__TASK__.
In the lines below, look for "chevron". Copy each line where it appears.

[Stored items]
[Start of section]
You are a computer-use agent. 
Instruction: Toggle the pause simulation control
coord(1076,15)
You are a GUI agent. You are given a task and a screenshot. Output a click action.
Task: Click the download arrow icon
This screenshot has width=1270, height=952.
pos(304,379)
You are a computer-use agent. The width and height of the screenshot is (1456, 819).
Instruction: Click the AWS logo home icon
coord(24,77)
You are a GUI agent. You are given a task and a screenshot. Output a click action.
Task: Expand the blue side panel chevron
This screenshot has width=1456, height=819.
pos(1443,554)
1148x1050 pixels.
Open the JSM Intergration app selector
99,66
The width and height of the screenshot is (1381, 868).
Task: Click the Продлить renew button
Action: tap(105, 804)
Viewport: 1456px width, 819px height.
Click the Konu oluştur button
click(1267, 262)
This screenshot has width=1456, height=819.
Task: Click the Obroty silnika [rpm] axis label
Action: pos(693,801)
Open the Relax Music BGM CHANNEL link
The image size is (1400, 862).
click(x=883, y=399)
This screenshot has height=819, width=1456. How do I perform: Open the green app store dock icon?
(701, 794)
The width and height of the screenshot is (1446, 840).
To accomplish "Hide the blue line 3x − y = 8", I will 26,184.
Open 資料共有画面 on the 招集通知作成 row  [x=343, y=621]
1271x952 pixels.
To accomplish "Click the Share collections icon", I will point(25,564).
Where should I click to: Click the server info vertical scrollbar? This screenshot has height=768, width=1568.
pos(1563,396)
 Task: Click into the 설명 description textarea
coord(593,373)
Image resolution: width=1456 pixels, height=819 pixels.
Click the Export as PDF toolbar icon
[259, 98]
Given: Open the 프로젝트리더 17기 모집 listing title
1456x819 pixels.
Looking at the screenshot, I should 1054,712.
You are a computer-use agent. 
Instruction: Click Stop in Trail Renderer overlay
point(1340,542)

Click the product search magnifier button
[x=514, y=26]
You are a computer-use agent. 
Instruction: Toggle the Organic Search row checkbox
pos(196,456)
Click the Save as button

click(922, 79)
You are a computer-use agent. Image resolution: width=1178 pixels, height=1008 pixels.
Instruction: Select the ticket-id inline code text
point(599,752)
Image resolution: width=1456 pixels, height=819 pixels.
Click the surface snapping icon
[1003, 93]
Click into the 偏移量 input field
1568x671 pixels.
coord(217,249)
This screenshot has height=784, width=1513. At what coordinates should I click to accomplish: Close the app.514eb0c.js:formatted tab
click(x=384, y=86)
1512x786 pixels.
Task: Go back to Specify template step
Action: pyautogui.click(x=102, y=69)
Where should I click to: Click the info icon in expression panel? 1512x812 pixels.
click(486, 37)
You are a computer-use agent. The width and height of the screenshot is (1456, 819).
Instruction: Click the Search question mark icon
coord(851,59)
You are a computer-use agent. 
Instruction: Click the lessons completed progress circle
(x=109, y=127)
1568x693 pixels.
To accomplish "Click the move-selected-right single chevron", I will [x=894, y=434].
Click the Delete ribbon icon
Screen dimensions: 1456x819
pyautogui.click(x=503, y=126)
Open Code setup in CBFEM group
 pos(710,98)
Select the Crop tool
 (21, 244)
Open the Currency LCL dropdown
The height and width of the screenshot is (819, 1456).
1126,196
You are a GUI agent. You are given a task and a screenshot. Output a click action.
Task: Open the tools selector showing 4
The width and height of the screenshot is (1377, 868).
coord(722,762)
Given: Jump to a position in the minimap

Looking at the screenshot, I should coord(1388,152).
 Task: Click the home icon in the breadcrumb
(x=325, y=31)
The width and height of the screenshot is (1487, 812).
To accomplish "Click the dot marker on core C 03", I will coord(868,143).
[End of section]
__SOLVED EXERCISE__.
Task: Expand the blue side panel chevron
To accomplish "Click the move-selected-right single chevron", I will [x=894, y=434].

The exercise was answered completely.